== SUPPLIED MATERIAL ==

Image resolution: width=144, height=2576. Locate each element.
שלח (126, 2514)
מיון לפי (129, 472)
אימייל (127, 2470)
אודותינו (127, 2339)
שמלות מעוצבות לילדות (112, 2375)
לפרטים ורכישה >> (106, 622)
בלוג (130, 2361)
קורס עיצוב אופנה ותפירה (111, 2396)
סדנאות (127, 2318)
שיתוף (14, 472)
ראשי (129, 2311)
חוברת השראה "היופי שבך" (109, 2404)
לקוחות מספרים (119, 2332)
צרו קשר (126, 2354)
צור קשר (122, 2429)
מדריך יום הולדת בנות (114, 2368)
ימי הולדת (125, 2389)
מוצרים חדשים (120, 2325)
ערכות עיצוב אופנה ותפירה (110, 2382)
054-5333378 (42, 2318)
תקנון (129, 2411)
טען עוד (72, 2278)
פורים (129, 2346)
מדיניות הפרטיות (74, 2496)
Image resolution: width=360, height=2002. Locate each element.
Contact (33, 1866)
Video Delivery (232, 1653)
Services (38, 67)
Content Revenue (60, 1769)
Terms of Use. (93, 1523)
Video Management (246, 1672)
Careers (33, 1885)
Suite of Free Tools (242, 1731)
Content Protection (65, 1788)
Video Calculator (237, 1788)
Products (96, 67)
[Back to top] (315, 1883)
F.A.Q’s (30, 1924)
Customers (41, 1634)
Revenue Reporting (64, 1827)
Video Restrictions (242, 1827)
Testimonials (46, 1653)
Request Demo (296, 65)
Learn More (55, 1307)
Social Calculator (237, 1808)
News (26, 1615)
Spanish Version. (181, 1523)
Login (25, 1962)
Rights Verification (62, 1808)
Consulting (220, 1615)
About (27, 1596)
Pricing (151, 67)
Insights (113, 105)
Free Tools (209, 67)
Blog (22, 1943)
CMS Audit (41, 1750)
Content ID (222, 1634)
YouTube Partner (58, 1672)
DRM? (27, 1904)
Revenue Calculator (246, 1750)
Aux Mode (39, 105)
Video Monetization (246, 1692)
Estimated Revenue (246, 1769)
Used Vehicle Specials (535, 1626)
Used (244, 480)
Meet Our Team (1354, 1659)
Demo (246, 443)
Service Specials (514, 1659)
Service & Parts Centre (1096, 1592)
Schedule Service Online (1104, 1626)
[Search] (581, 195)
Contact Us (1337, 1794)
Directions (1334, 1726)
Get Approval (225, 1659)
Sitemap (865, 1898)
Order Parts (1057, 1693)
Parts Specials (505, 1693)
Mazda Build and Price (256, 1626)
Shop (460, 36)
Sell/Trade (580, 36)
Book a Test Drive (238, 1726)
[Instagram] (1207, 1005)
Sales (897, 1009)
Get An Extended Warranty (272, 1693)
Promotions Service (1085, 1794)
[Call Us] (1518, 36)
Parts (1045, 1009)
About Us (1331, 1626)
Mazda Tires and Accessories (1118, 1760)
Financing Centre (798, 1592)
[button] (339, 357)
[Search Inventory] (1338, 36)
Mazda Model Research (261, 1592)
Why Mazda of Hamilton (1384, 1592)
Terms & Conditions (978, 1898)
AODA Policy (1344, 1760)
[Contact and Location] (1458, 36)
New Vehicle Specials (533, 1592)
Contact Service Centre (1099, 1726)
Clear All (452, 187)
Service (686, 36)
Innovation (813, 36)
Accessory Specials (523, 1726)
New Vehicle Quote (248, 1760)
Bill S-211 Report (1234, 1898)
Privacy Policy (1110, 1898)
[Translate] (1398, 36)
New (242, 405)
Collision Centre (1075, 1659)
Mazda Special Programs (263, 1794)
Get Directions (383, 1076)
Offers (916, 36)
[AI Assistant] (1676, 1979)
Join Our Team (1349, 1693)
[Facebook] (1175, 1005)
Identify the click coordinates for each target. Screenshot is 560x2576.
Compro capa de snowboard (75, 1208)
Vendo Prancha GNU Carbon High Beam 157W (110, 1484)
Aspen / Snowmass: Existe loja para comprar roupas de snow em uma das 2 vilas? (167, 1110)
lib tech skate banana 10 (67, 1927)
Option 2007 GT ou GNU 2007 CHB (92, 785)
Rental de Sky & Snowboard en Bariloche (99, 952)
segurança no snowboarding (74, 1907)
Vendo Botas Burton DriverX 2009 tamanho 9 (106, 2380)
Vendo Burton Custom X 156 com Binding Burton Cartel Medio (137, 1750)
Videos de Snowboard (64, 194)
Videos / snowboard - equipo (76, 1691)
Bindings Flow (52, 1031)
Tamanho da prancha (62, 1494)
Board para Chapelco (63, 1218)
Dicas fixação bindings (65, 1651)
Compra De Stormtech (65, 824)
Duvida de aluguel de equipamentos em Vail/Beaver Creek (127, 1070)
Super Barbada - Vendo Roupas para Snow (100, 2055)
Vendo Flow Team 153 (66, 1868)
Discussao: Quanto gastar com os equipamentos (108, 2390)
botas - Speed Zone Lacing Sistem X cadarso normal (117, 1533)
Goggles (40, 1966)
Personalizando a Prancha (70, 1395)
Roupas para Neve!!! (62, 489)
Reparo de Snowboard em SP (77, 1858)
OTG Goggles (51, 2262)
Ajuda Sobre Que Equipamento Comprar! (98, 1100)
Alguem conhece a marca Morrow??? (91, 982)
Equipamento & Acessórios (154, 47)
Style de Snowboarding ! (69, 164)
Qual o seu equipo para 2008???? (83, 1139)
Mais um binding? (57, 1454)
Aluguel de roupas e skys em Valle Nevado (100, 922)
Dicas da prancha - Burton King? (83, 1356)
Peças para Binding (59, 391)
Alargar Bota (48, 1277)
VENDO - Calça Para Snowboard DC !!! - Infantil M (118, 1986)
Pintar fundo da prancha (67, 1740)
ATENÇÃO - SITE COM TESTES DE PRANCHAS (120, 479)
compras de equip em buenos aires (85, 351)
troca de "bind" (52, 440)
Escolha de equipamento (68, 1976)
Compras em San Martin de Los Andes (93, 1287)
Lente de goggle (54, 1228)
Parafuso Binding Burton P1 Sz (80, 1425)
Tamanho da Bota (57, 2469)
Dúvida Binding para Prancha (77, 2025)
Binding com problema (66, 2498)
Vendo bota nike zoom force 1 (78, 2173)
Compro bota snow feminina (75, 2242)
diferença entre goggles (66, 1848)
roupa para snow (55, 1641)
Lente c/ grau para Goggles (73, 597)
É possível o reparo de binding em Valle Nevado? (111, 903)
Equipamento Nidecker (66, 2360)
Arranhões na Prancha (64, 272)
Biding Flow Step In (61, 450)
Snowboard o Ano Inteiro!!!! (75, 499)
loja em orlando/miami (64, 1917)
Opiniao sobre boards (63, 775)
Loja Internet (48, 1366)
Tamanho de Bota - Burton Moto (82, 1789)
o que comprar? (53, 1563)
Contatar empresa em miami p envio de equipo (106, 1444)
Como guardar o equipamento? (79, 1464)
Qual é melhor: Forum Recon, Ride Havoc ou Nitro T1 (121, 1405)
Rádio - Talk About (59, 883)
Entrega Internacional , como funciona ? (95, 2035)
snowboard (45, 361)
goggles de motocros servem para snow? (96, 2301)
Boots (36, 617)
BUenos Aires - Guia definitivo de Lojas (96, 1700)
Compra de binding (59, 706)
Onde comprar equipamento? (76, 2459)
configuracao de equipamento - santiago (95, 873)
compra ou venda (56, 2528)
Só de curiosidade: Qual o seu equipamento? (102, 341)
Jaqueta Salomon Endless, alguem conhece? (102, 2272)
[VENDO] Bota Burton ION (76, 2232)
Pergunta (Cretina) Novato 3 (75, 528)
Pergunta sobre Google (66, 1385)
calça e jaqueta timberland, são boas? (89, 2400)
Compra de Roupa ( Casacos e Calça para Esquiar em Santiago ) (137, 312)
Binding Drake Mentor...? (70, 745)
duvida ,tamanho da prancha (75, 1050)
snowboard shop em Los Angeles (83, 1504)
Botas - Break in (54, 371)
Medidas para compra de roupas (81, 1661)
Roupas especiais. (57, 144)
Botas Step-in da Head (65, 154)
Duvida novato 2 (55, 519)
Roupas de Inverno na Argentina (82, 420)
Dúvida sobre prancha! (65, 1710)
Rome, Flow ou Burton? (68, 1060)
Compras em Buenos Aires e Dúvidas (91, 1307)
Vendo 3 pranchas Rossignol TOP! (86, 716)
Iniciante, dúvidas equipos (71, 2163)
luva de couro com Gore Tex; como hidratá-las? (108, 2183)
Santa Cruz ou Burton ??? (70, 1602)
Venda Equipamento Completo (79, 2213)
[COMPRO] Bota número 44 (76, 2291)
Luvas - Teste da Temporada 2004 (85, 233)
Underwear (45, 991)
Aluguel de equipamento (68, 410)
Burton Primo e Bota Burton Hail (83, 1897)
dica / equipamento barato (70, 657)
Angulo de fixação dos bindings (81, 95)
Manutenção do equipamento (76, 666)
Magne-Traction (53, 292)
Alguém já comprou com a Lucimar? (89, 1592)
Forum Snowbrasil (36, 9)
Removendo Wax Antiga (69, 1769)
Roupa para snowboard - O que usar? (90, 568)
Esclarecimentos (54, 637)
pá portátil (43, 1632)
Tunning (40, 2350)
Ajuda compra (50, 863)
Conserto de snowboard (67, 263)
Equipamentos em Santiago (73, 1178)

===

• **WHAT YOU NEED TO DO**:
Each line from the beginning of the entries to the line with "Schedule Service Online (1104, 1626)" must be repeated exactly, with both end lines kept and no other lines given.

• **REPLY TO THE TASK**:
Image resolution: width=144, height=2576. Locate each element.
שלח (126, 2514)
מיון לפי (129, 472)
אימייל (127, 2470)
אודותינו (127, 2339)
שמלות מעוצבות לילדות (112, 2375)
לפרטים ורכישה >> (106, 622)
בלוג (130, 2361)
קורס עיצוב אופנה ותפירה (111, 2396)
סדנאות (127, 2318)
שיתוף (14, 472)
ראשי (129, 2311)
חוברת השראה "היופי שבך" (109, 2404)
לקוחות מספרים (119, 2332)
צרו קשר (126, 2354)
צור קשר (122, 2429)
מדריך יום הולדת בנות (114, 2368)
ימי הולדת (125, 2389)
מוצרים חדשים (120, 2325)
ערכות עיצוב אופנה ותפירה (110, 2382)
054-5333378 (42, 2318)
תקנון (129, 2411)
טען עוד (72, 2278)
פורים (129, 2346)
מדיניות הפרטיות (74, 2496)
Image resolution: width=360, height=2002. Locate each element.
Contact (33, 1866)
Video Delivery (232, 1653)
Services (38, 67)
Content Revenue (60, 1769)
Terms of Use. (93, 1523)
Video Management (246, 1672)
Careers (33, 1885)
Suite of Free Tools (242, 1731)
Content Protection (65, 1788)
Video Calculator (237, 1788)
Products (96, 67)
[Back to top] (315, 1883)
F.A.Q’s (30, 1924)
Customers (41, 1634)
Revenue Reporting (64, 1827)
Video Restrictions (242, 1827)
Testimonials (46, 1653)
Request Demo (296, 65)
Learn More (55, 1307)
Social Calculator (237, 1808)
News (26, 1615)
Spanish Version. (181, 1523)
Login (25, 1962)
Rights Verification (62, 1808)
Consulting (220, 1615)
About (27, 1596)
Pricing (151, 67)
Insights (113, 105)
Free Tools (209, 67)
Blog (22, 1943)
CMS Audit (41, 1750)
Content ID (222, 1634)
YouTube Partner (58, 1672)
DRM? (27, 1904)
Revenue Calculator (246, 1750)
Aux Mode (39, 105)
Video Monetization (246, 1692)
Estimated Revenue (246, 1769)
Used Vehicle Specials (535, 1626)
Used (244, 480)
Meet Our Team (1354, 1659)
Demo (246, 443)
Service Specials (514, 1659)
Service & Parts Centre (1096, 1592)
Schedule Service Online (1104, 1626)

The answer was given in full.